When it came time for her audition for the chamber choir, her “voice kept cracking and [she] couldn’t get the sound right.” However, when she discovered she got in, she felt it was “one of her biggest accomplishments yet.”
Calica and friend Hyunah Bae (’13) were the only two freshmen that got into chamber. Bae feels Calica’s voice is “truly one of a kind” and a voice like Calica’s is unheard of because it is “deep and soothing” with a “unique and natural vibrato that’s never forced.”
Bae sees a lot of people today who fail to find their “original voices because of all the trends and influences of mainstream music,” but says that Calica “certainly expresses her own.”
Calica admits that singing as an alto in chamber choir her freshman year was a “really scary” experience. She recalled being in Toll Middle School’s choir and whenever chamber students would come over, she was “terrified” and looked up to them like “gods.”
Edel fully supports her daughter’s singing career, and is especially grateful to Kayla’s vocal teacher, Elizabeth Richey, for the “knowledge, support and experience she has imparted with Kayla.”
Richey has known Calica since fifth grade when she taught the chorus at Keppel. She feels Calica’s “warm, rich and mature” voice is what makes her unique.
“Kayla has perfect intonation and sings very passionately,” Richey said.
Richey remembers accomplished tenor, Rodell Rosel, coming in for a vocal clinic and specifically commenting on “what a gift” Calica’s voice is.
Richey’s favorite performance of Calica’s was “Keep Holding On,” a duet with Nick Bassirpour (’11) at the annual pops concert, because of how passionate both singers sounded.
Calica admits she only recently started appreciating music. She “didn’t have a reason before” because in chamber, students are exposed to many different classical pieces, which “isn’t really [her] style,” but she has grown to love it.
According to Calica, the hardest part about singing, other than the “technical things like breath support,” is knowing what emotion to put into the song.
When it comes to music, most people worry about their pitch and how they sound. For Calica, however, emotion ranks first on her list. Bae knows Calica feels passionately about music, and claims “there is no Kayla without music.”
Stepping out of her comfort zone and into theatre, Calica decided to audition for drama’s latest production, “Beauty and the Beast.” She received the role of a Silly Girl, one of the girls who swoons over villain Gaston. She also played one of the French maids in the castle.
“Honestly, singing and dancing is hard. I’ve never really acted or danced and I’m not good at multitasking, but I love the challenge,” Calica said.
Being a part of “Beauty and the Beast” inspired her to try more of the arts.

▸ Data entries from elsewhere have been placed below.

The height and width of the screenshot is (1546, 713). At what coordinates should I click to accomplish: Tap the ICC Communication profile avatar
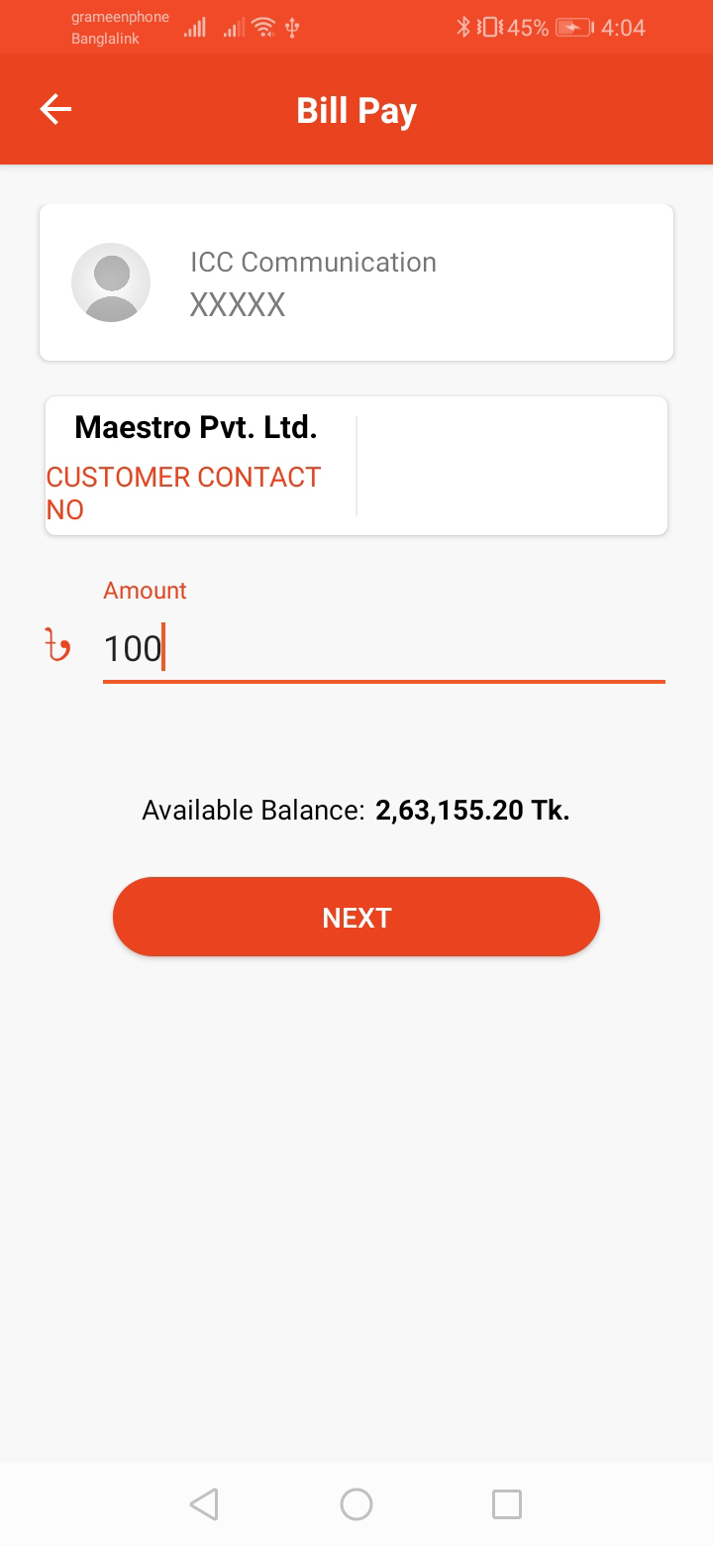111,282
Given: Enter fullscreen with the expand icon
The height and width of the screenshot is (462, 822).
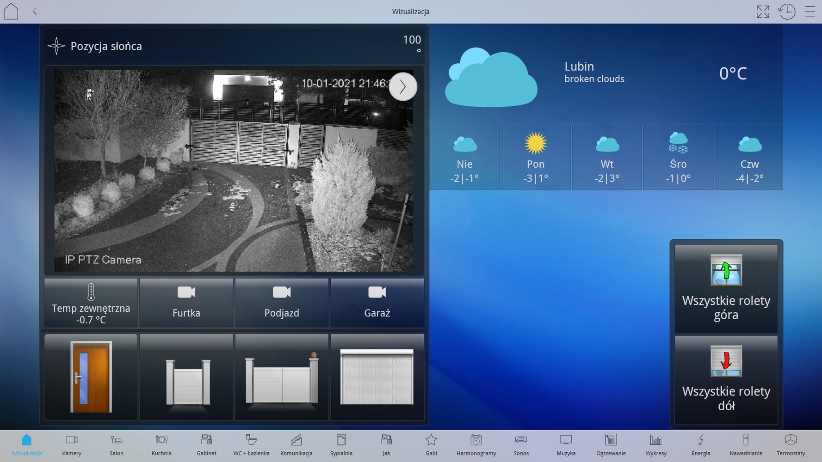Looking at the screenshot, I should (763, 12).
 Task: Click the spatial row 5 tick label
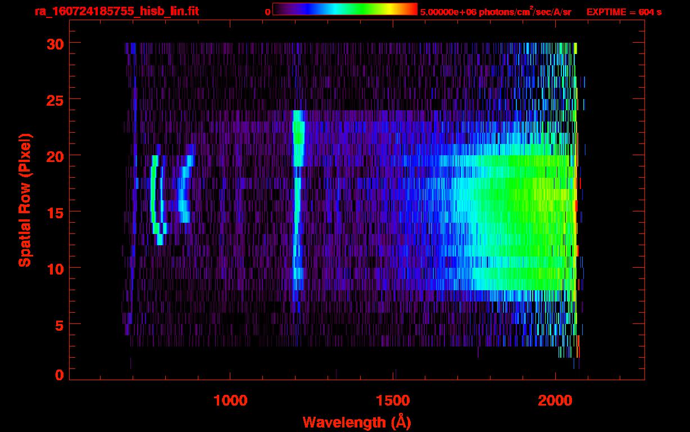[x=60, y=325]
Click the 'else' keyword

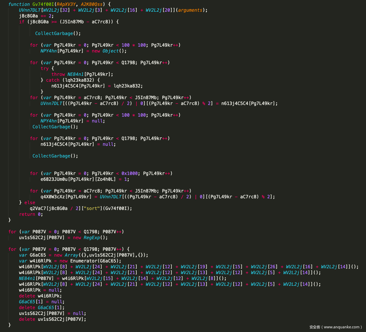click(x=30, y=203)
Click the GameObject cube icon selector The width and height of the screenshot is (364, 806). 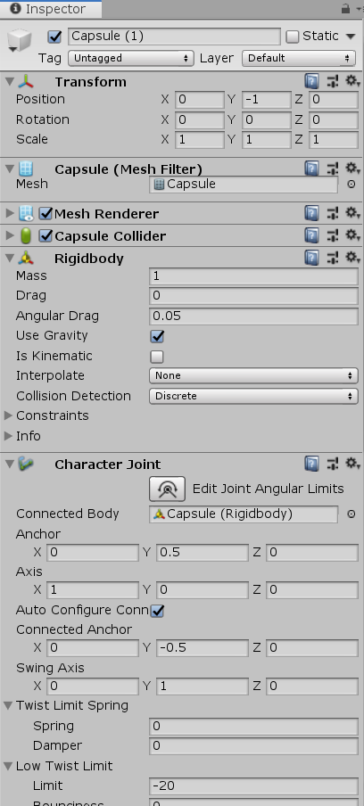click(x=20, y=40)
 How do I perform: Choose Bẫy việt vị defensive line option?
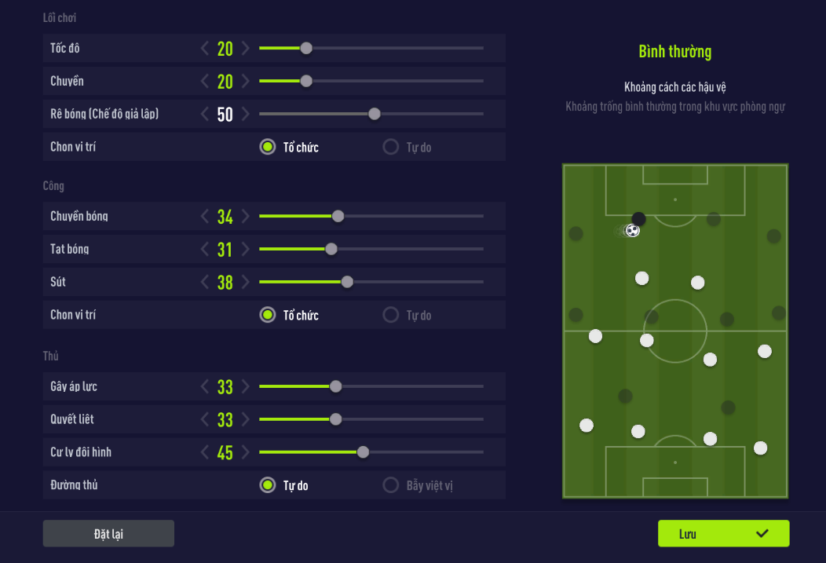tap(391, 485)
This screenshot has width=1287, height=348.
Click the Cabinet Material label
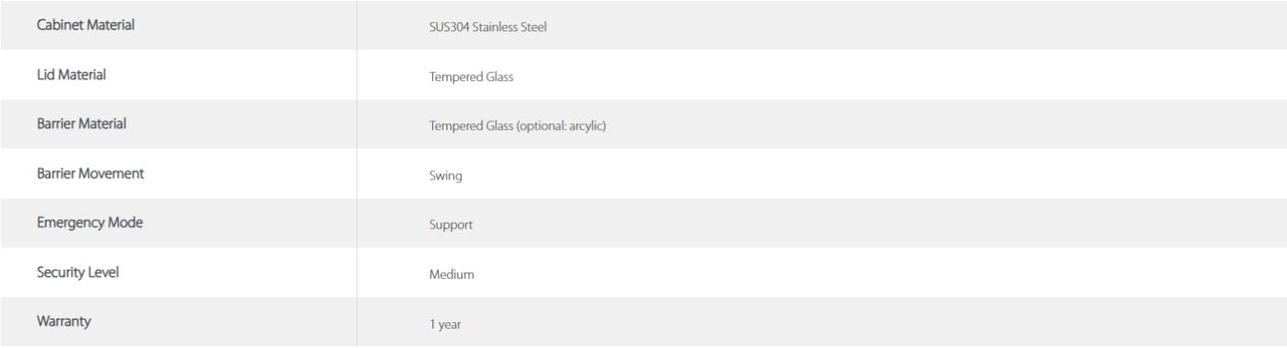coord(84,25)
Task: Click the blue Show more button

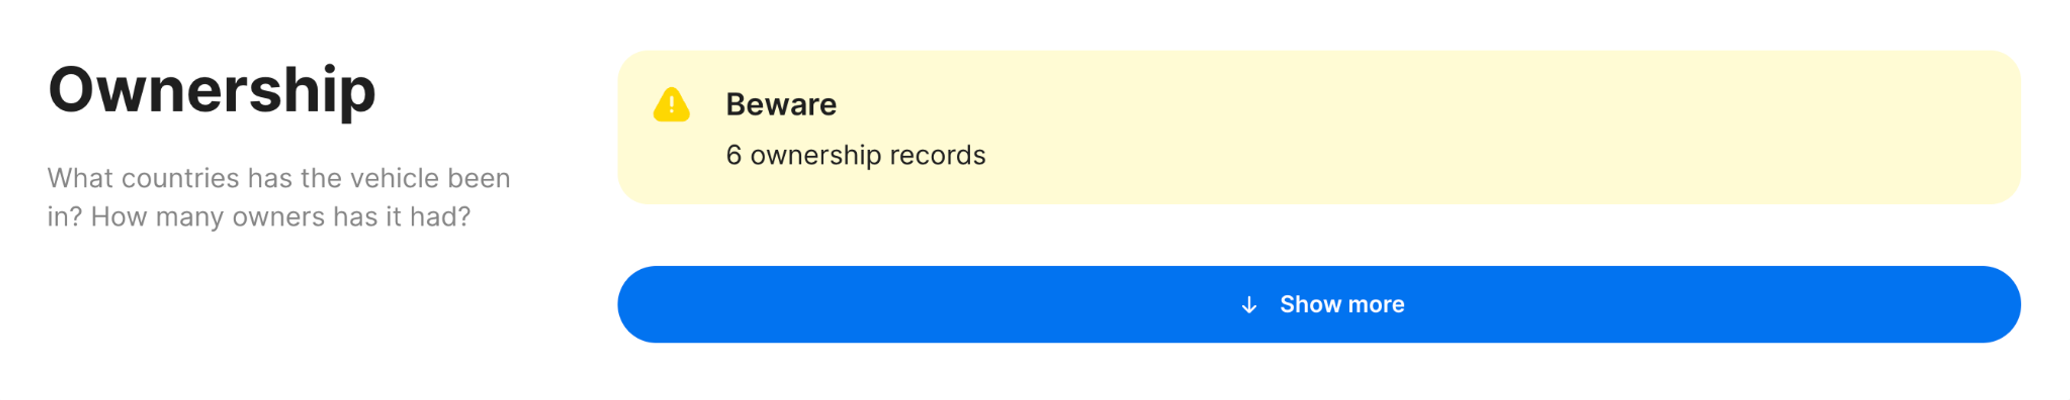Action: point(1319,304)
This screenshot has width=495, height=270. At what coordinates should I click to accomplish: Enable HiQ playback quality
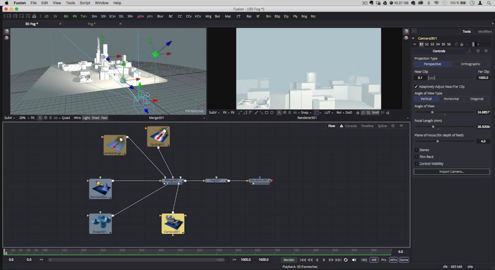point(364,260)
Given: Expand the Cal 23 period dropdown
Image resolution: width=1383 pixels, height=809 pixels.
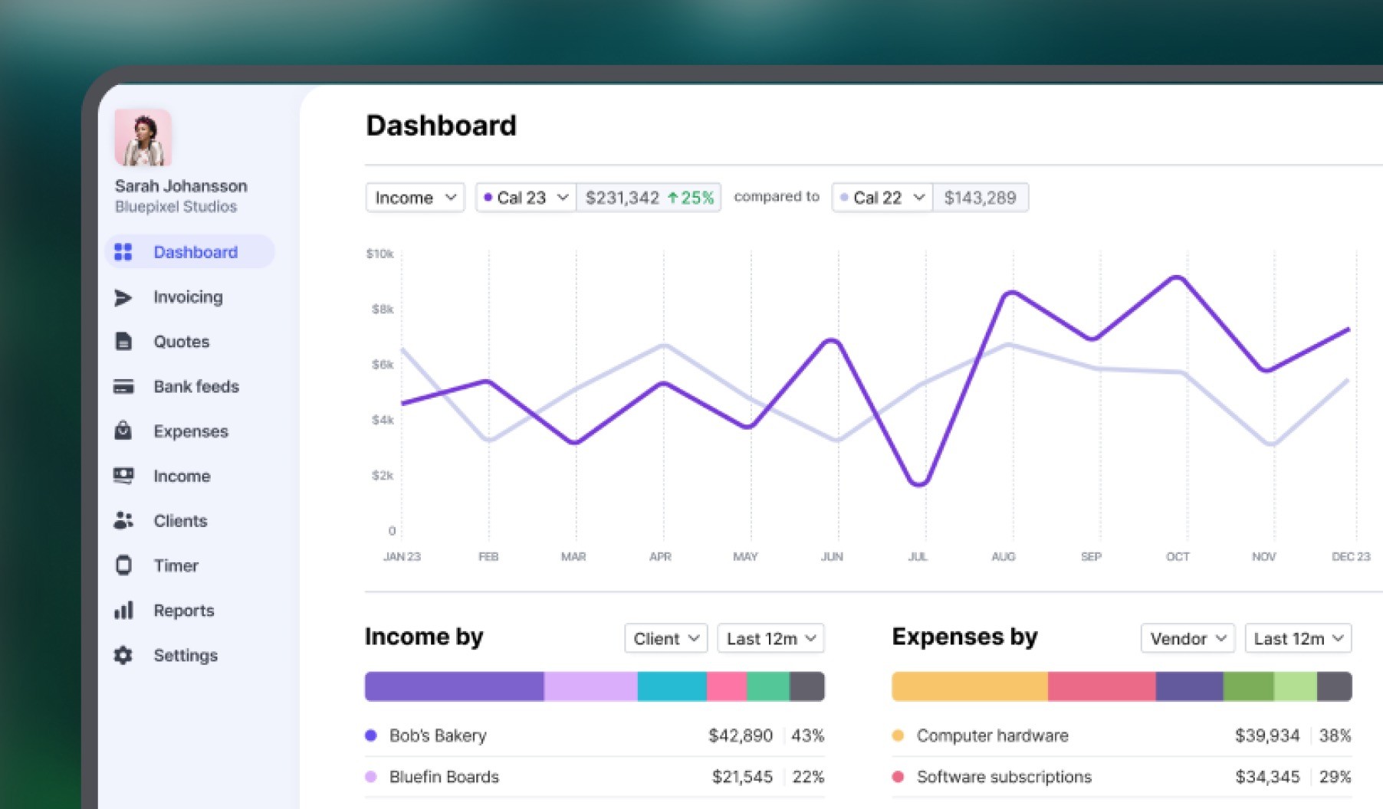Looking at the screenshot, I should pyautogui.click(x=526, y=198).
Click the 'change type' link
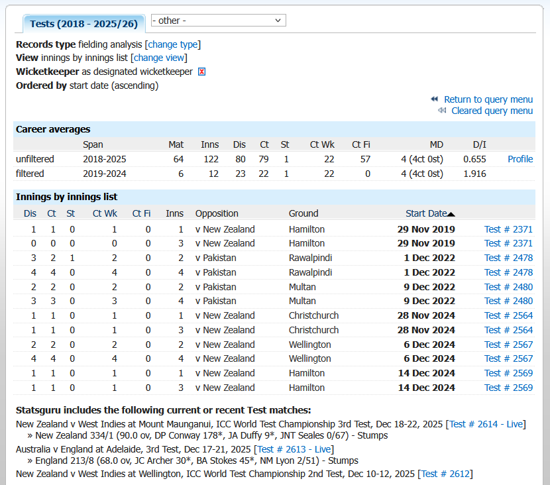Screen dimensions: 550x485 173,44
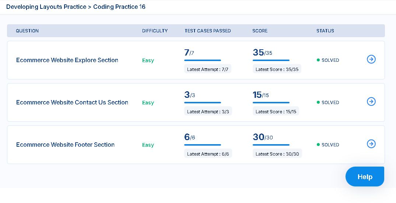This screenshot has height=203, width=396.
Task: Click the STATUS column header
Action: point(325,31)
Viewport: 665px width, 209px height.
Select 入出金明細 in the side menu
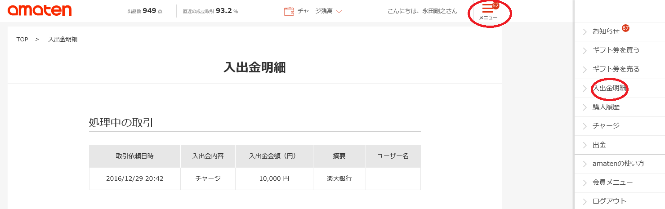[620, 88]
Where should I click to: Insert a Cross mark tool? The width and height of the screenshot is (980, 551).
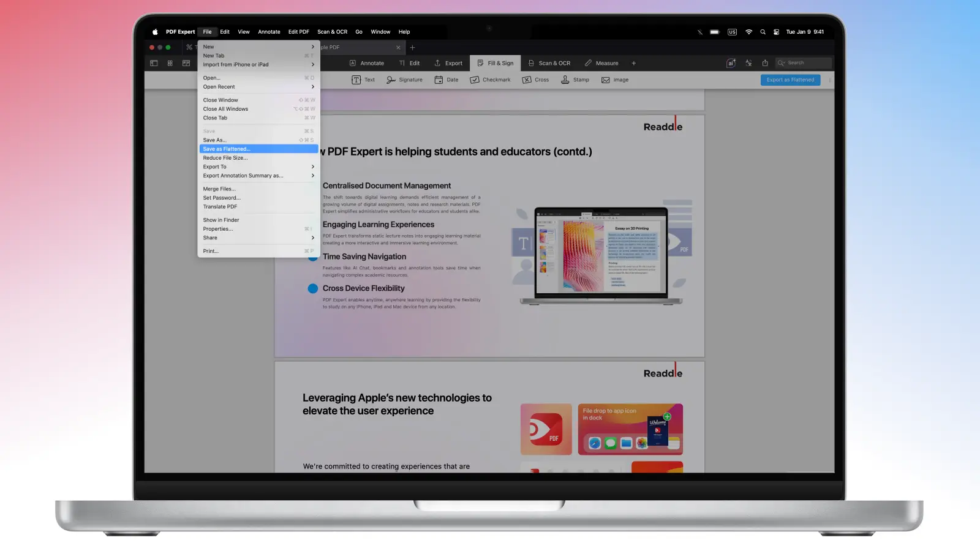pyautogui.click(x=535, y=80)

She feels “if she goes through this, [she’ll] grow.” She plans to audition for her church’s production of “Annie.” She is also attending the Carnegie Hall trip with choir at the end of May.
In the future, Calica hopes to attend Brigham Young University-Hawaii and continue her singing. Though she does not know whether it will be her professional career, she knows it’s “something [she] wants” to keep in her life. She plans on taking music and vocal classes in college.
“I want to learn more. I’ve had Richey all my life. It’s going to be hard [to learn under someone else] but I want to see what others can teach me,” Calica said.
Edel knows that “singing will be a big part of Kayla’s future.” She is grateful that her daughter is knowledgeable about music and “knows that she will touch lives as she shares her talents with others.”
“If I become a singer, one of my goals is to make sure my words mean something,” she said.